ZIMBABWE faces a herculean task in improving its rankings on the Mo Ibrahim Index as the southern African nation commits to far-reaching political governance reforms in order to cosy up to creditors, a new implementation matrix plan has shown.
The Mo Ibrahim Foundation defines governance as the provision of political, social, economic and environmental goods that a citizen has the right to expect from their state, and that a state has the responsibility to deliver to its citizens.
According to the Arrears Clearance and Debt Resolution Process Governance Reforms Matrix, Zimbabwe agreed upon seven sub-indicators under the Mo Ibrahim Index and has undertaken to improve on its rankings.
The sub-indicators are: Democratic elections; absence of violence against civilians; impartiality of the judicial system and judicial processes; civil society space; institutional checks and balances; and transparency in public procurement procedures.
Zimbabwe currently scores 49.54 (in 2022) out of 100.0 in overall governance, ranking 29th out of 54 in Africa. The country scores lower than the African average (48.9) and lower than the regional average for southern Africa (54.2).
Under the implementation matrix seen by The NewsHawks, Zimbabwe seeks to improve the governance index to 51.03 this year from 49.54 reported last year. Next year, the country sees the score improving to 52.56 before further climbing to 54.14 the following year.
Published since 2007, the Ibrahim Index of African Governance assesses governance performance in 54 African countries over the latest available 10-year period. It provides a framework and dashboard for any interested audience to assess the delivery of public goods and services and public policy outcomes in African countries.
The IIAG constitutes the most comprehensive dataset measuring African governance, providing specific scores and trends at African continental, regional, and national level, on a whole spectrum of thematic governance dimensions, from security to justice to rights and economic opportunity to health.
The financially beleaguered is once again trying to engage its creditors, including Bretton Woods institutions and the Paris Club, in negotiating a reprieve around its debt arrears and unblocking access to credit.
Experts say before this, several plans collapsed due to lack of political will to reform.
As a condition for debt dialogue, lenders insist the government embarks on a process of reforms.
The country owes around US$17 billion in public debt, the vast majority of which (US$14 billion) is external debt.
Official figures show that 60% of this external debt is arrears or interest incurred by non-payment. The country’s currency is in freefall following the government’s decision to liberalise the market.
Experts say for the country’s High-Level Debt Resolution Forum to work, the Zanu PF government must commit to significant governance reforms.

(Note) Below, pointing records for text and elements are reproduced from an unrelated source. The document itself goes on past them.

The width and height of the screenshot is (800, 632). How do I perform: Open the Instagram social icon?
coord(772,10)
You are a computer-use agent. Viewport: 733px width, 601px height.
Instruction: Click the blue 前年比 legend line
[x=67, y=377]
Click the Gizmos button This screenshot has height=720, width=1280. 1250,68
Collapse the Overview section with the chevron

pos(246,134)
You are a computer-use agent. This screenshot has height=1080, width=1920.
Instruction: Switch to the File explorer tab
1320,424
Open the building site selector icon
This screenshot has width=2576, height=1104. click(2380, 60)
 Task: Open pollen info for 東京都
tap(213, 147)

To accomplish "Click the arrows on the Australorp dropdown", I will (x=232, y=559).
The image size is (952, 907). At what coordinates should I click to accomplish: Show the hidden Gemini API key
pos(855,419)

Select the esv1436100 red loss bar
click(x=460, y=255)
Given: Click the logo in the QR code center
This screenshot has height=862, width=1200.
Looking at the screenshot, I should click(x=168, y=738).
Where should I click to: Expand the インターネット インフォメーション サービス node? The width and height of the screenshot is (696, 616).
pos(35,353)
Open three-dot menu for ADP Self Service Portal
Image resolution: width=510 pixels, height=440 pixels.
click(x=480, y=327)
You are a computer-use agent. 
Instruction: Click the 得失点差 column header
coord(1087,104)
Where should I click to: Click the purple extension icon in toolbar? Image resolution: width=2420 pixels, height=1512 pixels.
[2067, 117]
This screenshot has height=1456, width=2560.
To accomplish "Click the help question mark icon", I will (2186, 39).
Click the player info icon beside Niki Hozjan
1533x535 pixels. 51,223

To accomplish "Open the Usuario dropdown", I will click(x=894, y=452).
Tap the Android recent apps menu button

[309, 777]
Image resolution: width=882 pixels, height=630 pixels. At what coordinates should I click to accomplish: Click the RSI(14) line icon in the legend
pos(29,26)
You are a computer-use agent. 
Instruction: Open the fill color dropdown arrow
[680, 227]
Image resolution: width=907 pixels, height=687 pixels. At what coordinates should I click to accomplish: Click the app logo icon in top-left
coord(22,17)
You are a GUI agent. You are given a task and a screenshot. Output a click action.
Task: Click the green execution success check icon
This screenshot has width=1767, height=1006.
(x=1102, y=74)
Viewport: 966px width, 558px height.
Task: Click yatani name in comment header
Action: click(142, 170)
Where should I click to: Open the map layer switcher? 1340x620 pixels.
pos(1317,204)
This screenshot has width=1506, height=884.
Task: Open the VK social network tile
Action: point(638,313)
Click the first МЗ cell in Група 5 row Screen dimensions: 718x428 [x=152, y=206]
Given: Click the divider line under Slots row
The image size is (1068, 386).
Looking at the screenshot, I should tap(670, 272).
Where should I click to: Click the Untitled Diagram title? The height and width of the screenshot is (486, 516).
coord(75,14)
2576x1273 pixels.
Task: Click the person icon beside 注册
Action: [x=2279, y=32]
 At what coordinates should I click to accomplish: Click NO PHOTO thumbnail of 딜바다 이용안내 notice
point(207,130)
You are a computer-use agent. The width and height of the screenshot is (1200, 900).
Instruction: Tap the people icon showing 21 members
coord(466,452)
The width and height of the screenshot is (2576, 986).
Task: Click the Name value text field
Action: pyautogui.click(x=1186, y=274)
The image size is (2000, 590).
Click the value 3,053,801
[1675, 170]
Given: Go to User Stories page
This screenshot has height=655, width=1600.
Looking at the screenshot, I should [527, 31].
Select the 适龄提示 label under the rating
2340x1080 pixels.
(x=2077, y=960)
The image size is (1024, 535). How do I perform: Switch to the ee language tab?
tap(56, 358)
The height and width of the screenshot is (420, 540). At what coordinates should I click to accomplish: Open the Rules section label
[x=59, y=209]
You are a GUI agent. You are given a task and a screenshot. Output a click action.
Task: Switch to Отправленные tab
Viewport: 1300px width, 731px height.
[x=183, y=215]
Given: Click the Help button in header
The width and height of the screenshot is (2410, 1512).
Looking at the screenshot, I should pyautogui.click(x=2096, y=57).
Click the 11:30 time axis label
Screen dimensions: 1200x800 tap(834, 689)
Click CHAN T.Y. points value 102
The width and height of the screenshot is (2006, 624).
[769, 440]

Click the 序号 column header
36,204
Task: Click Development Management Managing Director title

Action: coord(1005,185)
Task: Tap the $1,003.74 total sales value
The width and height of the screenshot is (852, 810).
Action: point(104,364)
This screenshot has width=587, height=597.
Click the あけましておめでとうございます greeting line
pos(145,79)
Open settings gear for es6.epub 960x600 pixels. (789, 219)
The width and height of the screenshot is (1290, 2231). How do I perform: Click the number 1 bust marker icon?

African Development Bank president Akinwumi Adesina recently flagged this when he said: “The most difficult and more sensitive reforms are the governance reforms . . . As I mentioned during the second high-level dialogue and in my discussions with H.E.”
“President Mnangagwa, development partners and other creditors, it is important that we find a mechanism to try to fast-track and front-load the payment of these compensations. Hope delayed makes the heart go weary. Further delays in paying the compensations could erode trust and confidence,” he said.